What the task requires:
Begin at the line holding "You are a computer-use" and set down exactly each line through the last one below, omitting pictures. Include nothing else.

Data in this exercise:

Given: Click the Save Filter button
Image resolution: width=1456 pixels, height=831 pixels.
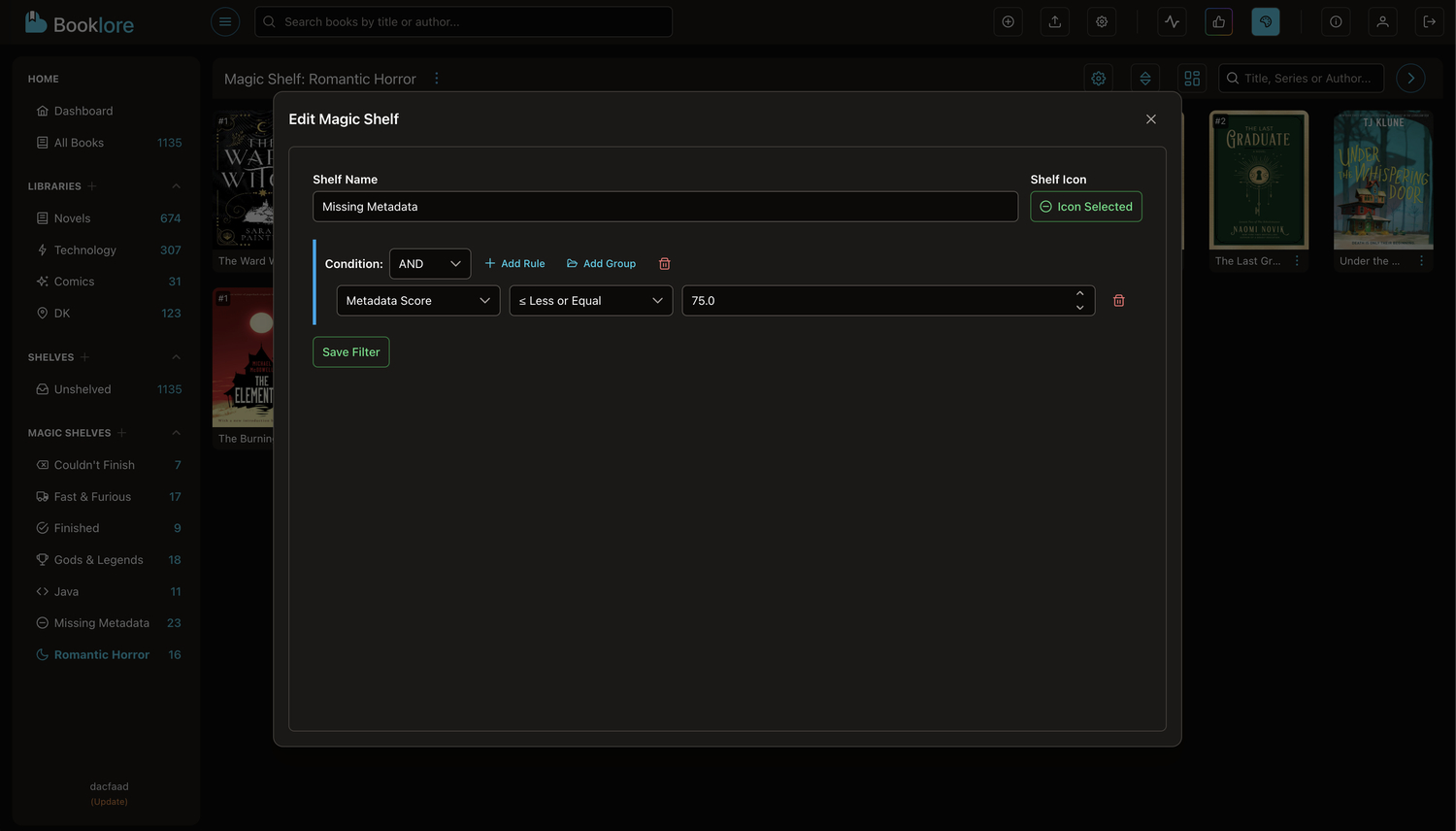Looking at the screenshot, I should click(x=350, y=352).
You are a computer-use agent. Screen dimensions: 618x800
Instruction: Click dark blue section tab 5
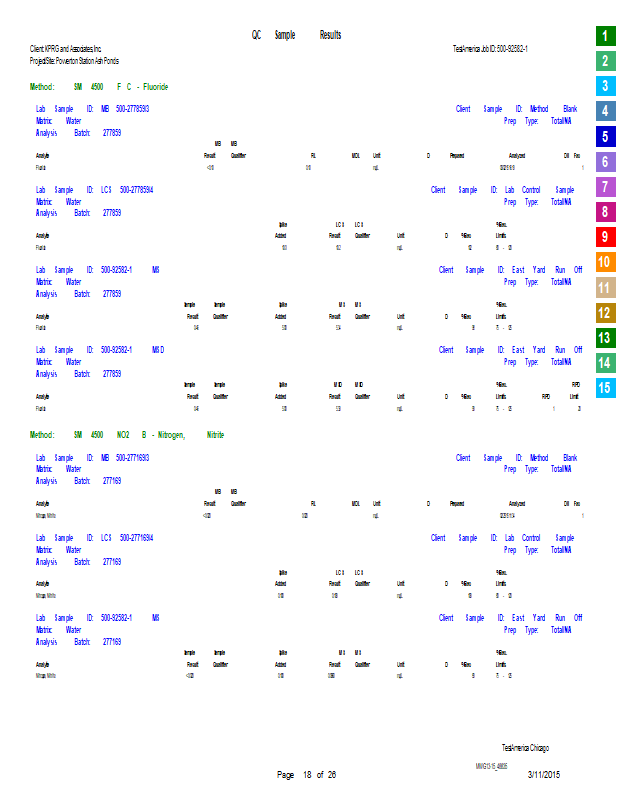pos(605,137)
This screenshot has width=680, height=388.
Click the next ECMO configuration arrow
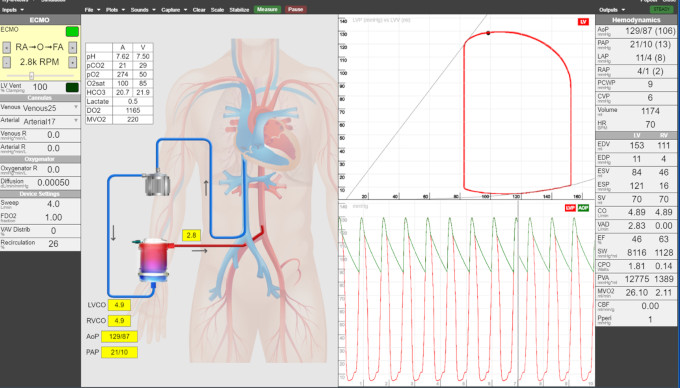click(73, 47)
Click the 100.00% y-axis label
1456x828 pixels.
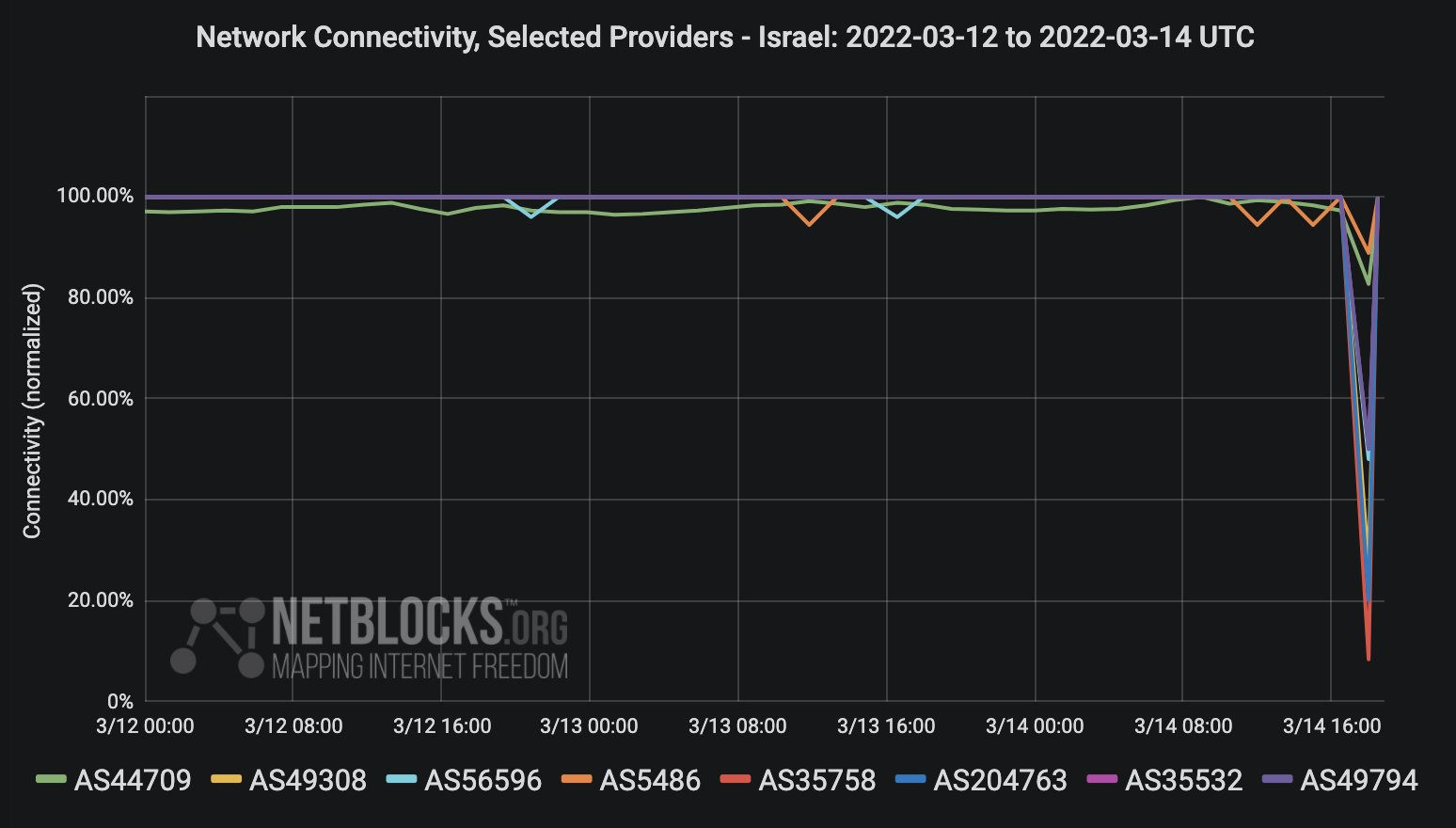coord(95,197)
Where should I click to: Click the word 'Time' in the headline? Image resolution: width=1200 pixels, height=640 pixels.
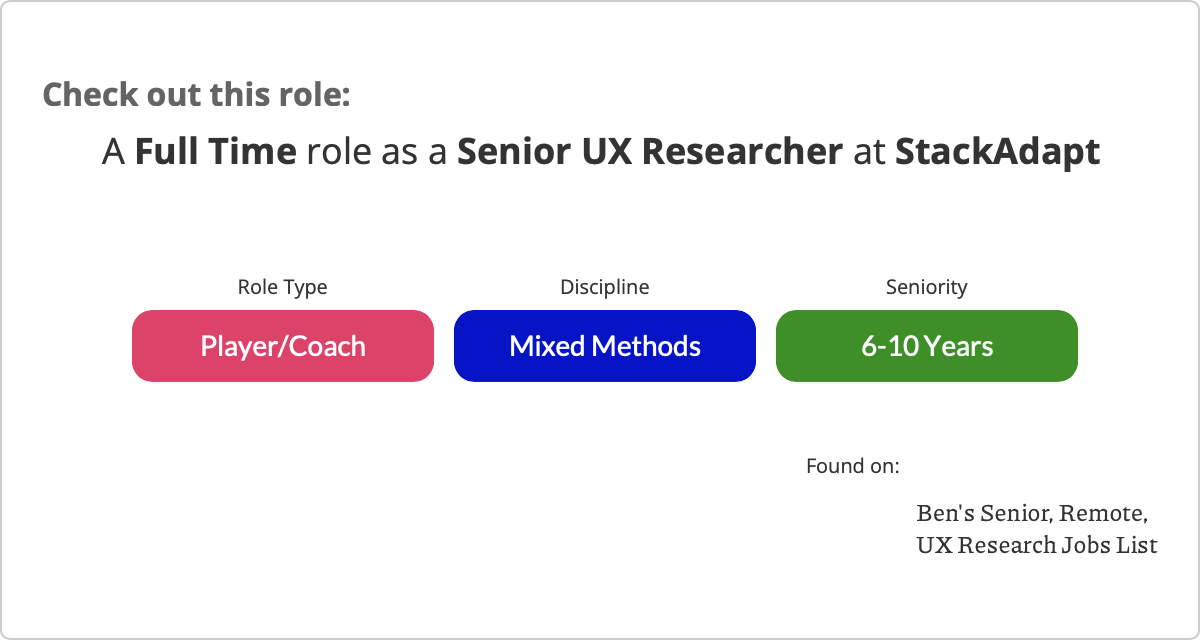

Answer to this task:
You are a computer-use agent. Screen dimensions: 618x800
Instruction: Click dark blue section tab 5
pos(605,137)
This screenshot has width=680, height=388.
Click the next ECMO configuration arrow
click(73, 47)
Click the 100.00% y-axis label
1456x828 pixels.
coord(95,197)
Where should I click to: Click the word 'Time' in the headline? Image resolution: width=1200 pixels, height=640 pixels.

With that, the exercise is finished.